[START OF Extracted entries]

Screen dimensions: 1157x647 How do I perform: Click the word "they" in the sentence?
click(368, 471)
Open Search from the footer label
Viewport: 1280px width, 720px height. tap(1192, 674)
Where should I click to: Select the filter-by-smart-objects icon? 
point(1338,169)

[END OF Extracted entries]
[START OF Extracted entries]

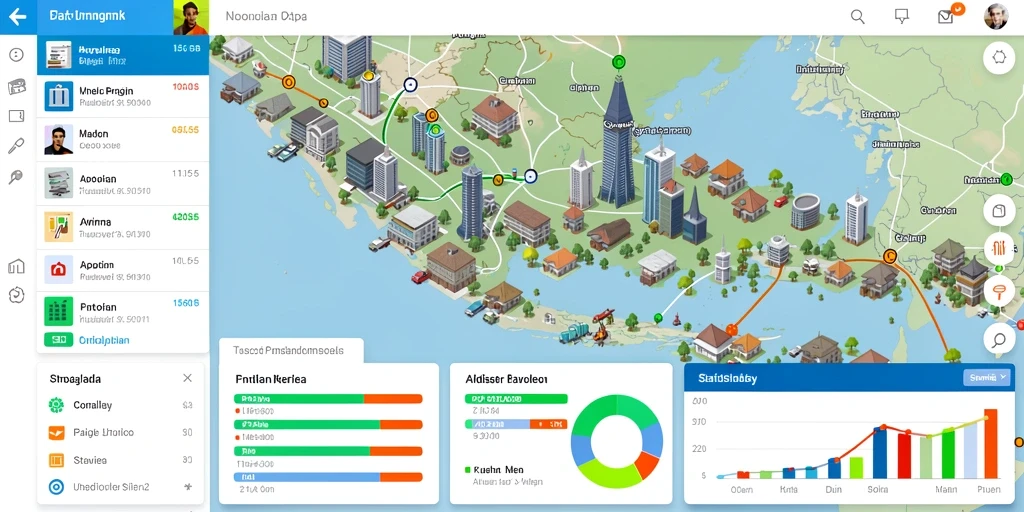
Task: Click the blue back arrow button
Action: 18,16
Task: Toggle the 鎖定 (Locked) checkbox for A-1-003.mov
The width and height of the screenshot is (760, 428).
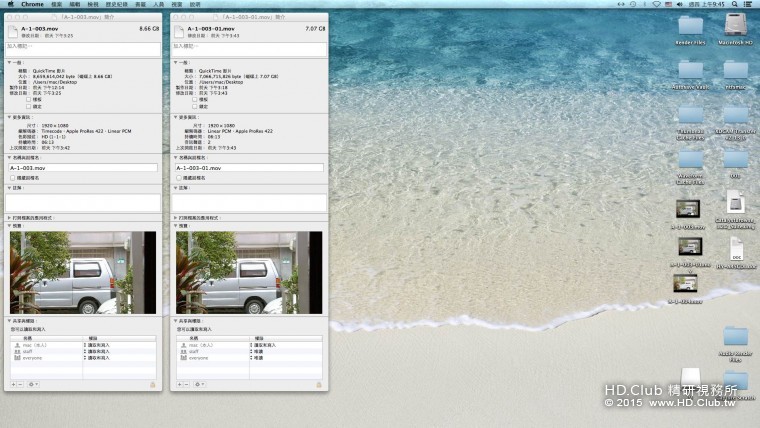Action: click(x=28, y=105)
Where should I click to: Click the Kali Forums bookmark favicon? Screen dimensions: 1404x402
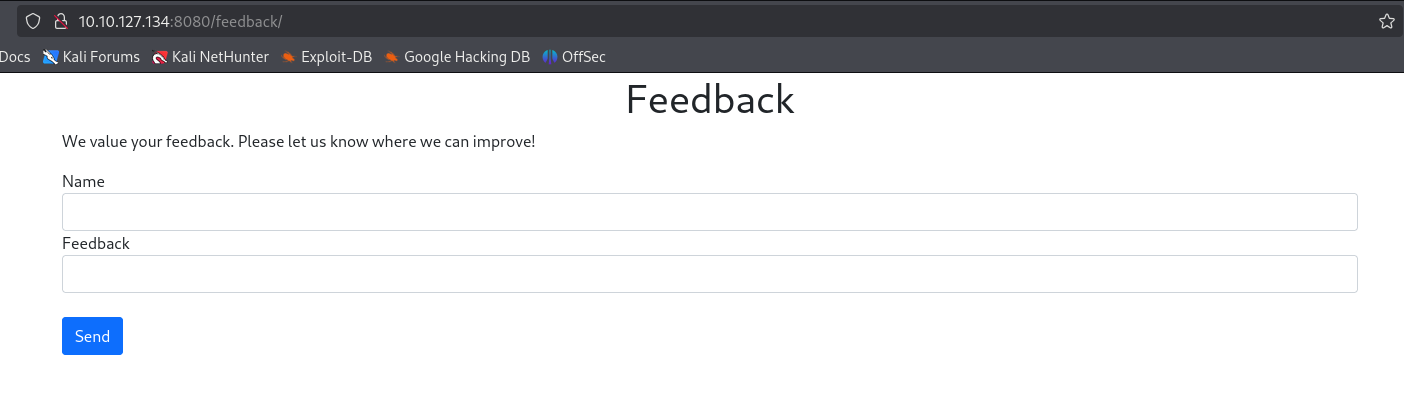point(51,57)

[END OF Extracted entries]
[START OF Extracted entries]

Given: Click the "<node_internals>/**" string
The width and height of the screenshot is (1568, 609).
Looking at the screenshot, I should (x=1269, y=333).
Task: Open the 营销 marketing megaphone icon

[END OF Extracted entries]

**Exercise task:** Rewrite the rows from the line with "Screen dimensions: 1157x647" up to and including the line with "Viewport: 1280px width, 720px" as a JSON list of strings, one string per line, leaving out blank lines.

**Response:**
[
  "Screen dimensions: 1157x647 How do I perform: Click the word \"they\" in the sentence?",
  "click(368, 471)",
  "Open Search from the footer label",
  "Viewport: 1280px width, 720px height. tap(1192, 674)"
]